**Brief:** Each entry below is to be copied verbatim, with no line missing.

**Source data:**
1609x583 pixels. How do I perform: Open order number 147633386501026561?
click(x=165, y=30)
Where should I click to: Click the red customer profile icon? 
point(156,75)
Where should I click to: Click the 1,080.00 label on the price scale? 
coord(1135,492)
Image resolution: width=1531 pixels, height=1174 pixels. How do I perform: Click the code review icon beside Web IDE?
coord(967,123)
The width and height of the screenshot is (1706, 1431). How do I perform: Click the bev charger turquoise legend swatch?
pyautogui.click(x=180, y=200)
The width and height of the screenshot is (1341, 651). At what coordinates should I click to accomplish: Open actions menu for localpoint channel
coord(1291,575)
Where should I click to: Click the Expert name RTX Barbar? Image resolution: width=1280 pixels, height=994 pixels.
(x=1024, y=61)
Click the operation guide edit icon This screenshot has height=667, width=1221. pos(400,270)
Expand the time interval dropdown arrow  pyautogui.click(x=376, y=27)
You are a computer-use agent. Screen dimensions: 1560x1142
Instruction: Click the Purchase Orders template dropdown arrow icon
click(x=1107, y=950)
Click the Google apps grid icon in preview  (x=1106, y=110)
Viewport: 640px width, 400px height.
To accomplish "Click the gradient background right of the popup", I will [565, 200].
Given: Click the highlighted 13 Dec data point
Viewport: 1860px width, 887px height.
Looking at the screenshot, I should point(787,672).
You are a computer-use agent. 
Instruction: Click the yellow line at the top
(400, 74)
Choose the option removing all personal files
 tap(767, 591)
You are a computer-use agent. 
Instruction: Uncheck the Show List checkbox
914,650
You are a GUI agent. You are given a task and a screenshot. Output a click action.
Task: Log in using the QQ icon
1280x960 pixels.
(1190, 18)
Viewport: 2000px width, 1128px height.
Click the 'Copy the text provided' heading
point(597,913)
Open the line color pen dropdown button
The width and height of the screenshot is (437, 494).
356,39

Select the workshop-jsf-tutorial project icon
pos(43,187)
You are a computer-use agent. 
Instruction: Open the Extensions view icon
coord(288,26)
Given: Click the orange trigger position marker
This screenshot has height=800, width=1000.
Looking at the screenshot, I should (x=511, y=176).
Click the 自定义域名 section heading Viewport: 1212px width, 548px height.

**Answer below:**
1609x583 pixels. How do I perform: Open order number 147633386501026561?
click(x=165, y=30)
Where should I click to: Click the red customer profile icon? 
point(156,75)
Where should I click to: Click the 1,080.00 label on the price scale? 
coord(1135,492)
Image resolution: width=1531 pixels, height=1174 pixels. How do I perform: Click the code review icon beside Web IDE?
coord(967,123)
The width and height of the screenshot is (1706, 1431). How do I perform: Click the bev charger turquoise legend swatch?
pyautogui.click(x=180, y=200)
The width and height of the screenshot is (1341, 651). At what coordinates should I click to accomplish: Open actions menu for localpoint channel
coord(1291,575)
Where should I click to: Click the Expert name RTX Barbar? Image resolution: width=1280 pixels, height=994 pixels.
(x=1024, y=61)
Click the operation guide edit icon This screenshot has height=667, width=1221. pos(400,270)
Expand the time interval dropdown arrow  pyautogui.click(x=376, y=27)
You are a computer-use agent. Screen dimensions: 1560x1142
Instruction: Click the Purchase Orders template dropdown arrow icon
click(x=1107, y=950)
Click the Google apps grid icon in preview  (x=1106, y=110)
Viewport: 640px width, 400px height.
To accomplish "Click the gradient background right of the popup", I will [565, 200].
Given: Click the highlighted 13 Dec data point
Viewport: 1860px width, 887px height.
Looking at the screenshot, I should point(787,672).
You are a computer-use agent. 
Instruction: Click the yellow line at the top
(400, 74)
Choose the option removing all personal files
 tap(767, 591)
You are a computer-use agent. 
Instruction: Uncheck the Show List checkbox
914,650
You are a GUI agent. You are given a task and a screenshot. Output a click action.
Task: Log in using the QQ icon
1280x960 pixels.
(1190, 18)
Viewport: 2000px width, 1128px height.
Click the 'Copy the text provided' heading
point(597,913)
Open the line color pen dropdown button
The width and height of the screenshot is (437, 494).
356,39

Select the workshop-jsf-tutorial project icon
pos(43,187)
You are a computer-use agent. 
Instruction: Open the Extensions view icon
coord(288,26)
Given: Click the orange trigger position marker
This screenshot has height=800, width=1000.
Looking at the screenshot, I should (x=511, y=176).
Click the 自定义域名 section heading Viewport: 1212px width, 548px height.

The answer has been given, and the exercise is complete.